◆ Things to do:
a - According to the article on Trump and nationalism, where and when did Trump say he was a nationalist?
b - Write out the part of the article on Trump and nationalism that opens with the words containing "Much of the" and closes with "words: America First.", switching "news media outlets" to "cable networks".

◆ Text passage:

——

At a rally in Houston on Oct. 22, President Trump said, “You know what I am? I’m a nationalist, okay.”

Much of the news media outlets in the country have been furiously scrambling to find some way to make this out to be something horrifying and shocking, which is pretty odd if you think about it. After all, everybody that’s been paying attention already knew that Trump is a nationalist. That’s why we voted for him.

Nationalism was at the core of the 2016 Trump campaign, with nearly every policy being to focus inward and aggressively pursue the self interest of the United States and its people. Trump himself has boiled his agenda down to two simple words: America First.

One of the most controversial manifestations of this is with immigration. During his presidential run, Trump took a very hard stand against immigration even in comparison with his Republican primary opponents. It seemed as if he was the only candidate to really take issue with millions of foreigners living in our country illegally, with more entering everyday.

For decades Americans called for something to be done about this problem and the best our politicians could give us were amnesty plans, sanctuary cities and condescending discussions about diversity and tolerance. Trump was a refreshing exception to this and came to the table offering the average American a fighting chance at defending the demographics and economies of their communities.

The Trump administration’s foreign policy takes an “America first” approach as well. One example is Trump’s harsh skepticism of NATO. The president said in a tweet, “Many countries in NATO, which we are expected to defend, are not only short of their current commitment of 2% (which is low), but are also delinquent for many years in payments that have not been made. Will they reimburse the U.S.?” Trump presents NATO as an outdated agreement that is disproportionately benefitting other member states at the cost of the United States.

Nationalism has also been the guiding principle in Trump’s economic plans. This includes engaging in a “trade war” with China by imposing strong tariffs, renegotiating NAFTA and putting pressure on American corporations to hire more domestically and manufacture in the United States.

——

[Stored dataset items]
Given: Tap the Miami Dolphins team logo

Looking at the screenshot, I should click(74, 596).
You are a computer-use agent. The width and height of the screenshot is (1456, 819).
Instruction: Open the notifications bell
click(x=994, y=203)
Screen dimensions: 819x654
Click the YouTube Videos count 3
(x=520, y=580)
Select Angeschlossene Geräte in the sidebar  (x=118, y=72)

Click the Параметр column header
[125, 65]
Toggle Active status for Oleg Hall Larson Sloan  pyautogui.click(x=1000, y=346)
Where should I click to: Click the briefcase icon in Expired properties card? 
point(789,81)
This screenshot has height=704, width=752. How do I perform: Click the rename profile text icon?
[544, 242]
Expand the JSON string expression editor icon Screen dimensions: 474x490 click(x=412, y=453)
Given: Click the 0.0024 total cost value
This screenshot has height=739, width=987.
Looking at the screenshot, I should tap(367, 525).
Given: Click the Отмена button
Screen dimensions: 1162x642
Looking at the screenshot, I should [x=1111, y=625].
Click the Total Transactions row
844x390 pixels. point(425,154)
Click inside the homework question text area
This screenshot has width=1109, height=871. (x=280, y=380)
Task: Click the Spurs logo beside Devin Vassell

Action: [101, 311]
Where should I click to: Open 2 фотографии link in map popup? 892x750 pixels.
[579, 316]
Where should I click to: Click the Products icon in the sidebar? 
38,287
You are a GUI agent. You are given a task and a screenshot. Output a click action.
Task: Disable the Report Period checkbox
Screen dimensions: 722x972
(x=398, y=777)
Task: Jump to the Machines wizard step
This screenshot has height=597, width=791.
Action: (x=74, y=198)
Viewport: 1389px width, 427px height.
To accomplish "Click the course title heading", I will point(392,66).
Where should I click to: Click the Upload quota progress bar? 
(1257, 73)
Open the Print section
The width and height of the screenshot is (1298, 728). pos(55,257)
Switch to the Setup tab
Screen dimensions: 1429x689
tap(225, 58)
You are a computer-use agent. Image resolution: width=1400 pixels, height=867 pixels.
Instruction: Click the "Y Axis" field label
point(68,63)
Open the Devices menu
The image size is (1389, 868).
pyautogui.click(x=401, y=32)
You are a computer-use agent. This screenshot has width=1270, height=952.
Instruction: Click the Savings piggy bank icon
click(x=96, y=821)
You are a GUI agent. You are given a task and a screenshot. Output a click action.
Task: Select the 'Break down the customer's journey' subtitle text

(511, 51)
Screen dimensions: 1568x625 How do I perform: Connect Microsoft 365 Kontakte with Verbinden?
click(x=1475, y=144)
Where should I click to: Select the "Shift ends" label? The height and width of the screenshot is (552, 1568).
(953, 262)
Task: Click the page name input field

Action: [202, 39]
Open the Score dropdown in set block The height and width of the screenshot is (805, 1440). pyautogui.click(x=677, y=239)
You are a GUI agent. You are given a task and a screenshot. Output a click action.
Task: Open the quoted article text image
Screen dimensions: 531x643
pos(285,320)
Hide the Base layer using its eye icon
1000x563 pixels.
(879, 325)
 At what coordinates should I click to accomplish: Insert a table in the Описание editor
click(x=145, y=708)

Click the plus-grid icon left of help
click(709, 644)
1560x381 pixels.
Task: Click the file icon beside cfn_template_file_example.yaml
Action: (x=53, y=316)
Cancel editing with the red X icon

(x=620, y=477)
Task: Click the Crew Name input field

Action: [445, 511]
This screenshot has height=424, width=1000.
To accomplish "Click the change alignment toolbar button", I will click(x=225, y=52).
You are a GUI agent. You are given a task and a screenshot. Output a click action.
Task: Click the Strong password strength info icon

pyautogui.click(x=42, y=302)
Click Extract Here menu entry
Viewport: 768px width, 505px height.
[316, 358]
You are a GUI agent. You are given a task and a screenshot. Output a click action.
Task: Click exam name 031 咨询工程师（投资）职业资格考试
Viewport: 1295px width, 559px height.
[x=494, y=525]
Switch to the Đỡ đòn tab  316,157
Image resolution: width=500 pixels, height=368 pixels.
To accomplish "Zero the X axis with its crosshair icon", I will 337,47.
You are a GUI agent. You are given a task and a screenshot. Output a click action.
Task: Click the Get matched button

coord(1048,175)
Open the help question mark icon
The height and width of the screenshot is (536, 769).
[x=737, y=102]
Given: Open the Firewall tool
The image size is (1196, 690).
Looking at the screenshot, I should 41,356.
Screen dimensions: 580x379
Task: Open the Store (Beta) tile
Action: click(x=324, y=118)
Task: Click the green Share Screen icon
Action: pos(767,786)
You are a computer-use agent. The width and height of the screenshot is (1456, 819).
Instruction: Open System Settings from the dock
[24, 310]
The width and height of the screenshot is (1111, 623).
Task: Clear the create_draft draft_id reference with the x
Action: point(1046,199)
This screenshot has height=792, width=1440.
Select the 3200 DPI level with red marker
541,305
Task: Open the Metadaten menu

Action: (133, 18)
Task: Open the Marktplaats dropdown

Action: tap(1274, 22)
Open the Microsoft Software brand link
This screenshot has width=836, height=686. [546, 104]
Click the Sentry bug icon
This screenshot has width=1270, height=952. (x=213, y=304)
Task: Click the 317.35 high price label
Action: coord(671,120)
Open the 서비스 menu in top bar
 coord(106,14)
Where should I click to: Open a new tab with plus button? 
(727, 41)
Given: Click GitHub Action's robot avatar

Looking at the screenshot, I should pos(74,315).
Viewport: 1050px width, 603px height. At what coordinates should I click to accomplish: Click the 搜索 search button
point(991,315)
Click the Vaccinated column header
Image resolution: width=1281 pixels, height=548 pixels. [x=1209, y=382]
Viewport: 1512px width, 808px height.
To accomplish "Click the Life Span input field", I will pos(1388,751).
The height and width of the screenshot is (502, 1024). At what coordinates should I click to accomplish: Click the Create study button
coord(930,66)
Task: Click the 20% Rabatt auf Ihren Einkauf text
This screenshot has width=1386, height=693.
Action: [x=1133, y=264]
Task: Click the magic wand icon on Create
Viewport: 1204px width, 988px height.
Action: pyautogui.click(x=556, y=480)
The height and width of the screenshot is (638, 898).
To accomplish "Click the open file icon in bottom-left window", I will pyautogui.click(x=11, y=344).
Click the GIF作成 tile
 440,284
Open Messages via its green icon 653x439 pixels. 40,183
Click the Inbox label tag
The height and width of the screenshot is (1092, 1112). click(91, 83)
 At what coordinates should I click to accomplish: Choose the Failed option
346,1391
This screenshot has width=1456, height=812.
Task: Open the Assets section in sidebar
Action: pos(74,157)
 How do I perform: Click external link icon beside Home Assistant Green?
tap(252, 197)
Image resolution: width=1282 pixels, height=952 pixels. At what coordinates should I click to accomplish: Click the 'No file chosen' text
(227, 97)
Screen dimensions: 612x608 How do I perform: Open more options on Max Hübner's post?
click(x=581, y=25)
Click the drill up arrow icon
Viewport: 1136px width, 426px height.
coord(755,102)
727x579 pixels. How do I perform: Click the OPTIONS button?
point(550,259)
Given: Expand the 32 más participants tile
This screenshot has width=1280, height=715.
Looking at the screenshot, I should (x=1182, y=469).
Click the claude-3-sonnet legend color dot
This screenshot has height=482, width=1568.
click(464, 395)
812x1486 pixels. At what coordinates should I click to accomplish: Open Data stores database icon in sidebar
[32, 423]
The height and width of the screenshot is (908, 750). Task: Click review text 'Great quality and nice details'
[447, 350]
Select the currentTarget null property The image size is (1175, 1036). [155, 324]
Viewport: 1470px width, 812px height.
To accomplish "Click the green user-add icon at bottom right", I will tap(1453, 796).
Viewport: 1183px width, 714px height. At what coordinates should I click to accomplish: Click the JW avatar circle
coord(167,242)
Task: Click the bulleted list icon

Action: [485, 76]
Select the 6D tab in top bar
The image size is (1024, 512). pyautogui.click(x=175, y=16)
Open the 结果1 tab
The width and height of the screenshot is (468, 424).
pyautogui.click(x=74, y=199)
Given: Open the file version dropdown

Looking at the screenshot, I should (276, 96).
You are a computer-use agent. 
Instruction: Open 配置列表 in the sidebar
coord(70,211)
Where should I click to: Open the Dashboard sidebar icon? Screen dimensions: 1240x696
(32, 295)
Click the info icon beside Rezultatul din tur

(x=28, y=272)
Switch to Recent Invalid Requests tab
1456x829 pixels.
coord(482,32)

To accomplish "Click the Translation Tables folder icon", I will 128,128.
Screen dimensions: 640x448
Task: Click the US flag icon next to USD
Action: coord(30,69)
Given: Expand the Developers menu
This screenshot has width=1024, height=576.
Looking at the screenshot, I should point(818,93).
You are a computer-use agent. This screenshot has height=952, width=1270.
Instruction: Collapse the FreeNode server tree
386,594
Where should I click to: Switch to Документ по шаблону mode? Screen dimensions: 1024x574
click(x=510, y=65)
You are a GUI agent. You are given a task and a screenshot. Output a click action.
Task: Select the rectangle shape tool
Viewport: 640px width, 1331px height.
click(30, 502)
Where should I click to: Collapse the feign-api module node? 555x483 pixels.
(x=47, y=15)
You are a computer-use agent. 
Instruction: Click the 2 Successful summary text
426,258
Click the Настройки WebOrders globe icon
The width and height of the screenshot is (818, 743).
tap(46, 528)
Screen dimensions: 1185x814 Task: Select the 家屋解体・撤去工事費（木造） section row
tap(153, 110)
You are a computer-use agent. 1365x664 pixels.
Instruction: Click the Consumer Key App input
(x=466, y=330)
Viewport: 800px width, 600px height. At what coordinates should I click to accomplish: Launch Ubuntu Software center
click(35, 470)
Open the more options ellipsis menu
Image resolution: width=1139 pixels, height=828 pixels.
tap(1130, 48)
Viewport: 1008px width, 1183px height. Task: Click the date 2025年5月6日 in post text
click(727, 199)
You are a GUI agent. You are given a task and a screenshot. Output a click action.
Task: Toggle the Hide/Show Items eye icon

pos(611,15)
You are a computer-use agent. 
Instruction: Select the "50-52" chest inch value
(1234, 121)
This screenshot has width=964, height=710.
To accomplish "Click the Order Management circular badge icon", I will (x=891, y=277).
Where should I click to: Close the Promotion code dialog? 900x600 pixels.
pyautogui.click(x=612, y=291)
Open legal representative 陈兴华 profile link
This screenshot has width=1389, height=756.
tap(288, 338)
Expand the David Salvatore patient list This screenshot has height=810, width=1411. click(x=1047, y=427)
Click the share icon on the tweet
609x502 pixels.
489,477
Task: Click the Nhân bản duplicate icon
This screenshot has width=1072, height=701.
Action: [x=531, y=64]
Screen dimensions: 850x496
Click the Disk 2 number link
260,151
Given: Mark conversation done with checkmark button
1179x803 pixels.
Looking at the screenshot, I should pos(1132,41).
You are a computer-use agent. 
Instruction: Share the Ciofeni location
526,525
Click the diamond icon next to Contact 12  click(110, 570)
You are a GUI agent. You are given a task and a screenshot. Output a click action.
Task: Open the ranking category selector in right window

——

◆ Set of answers:
a - At a rally in Houston on Oct. 22.

b -
Much of the cable networks in the country have been furiously scrambling to find some way to make this out to be something horrifying and shocking, which is pretty odd if you think about it. After all, everybody that’s been paying attention already knew that Trump is a nationalist. That’s why we voted for him.

Nationalism was at the core of the 2016 Trump campaign, with nearly every policy being to focus inward and aggressively pursue the self interest of the United States and its people. Trump himself has boiled his agenda down to two simple words: America First.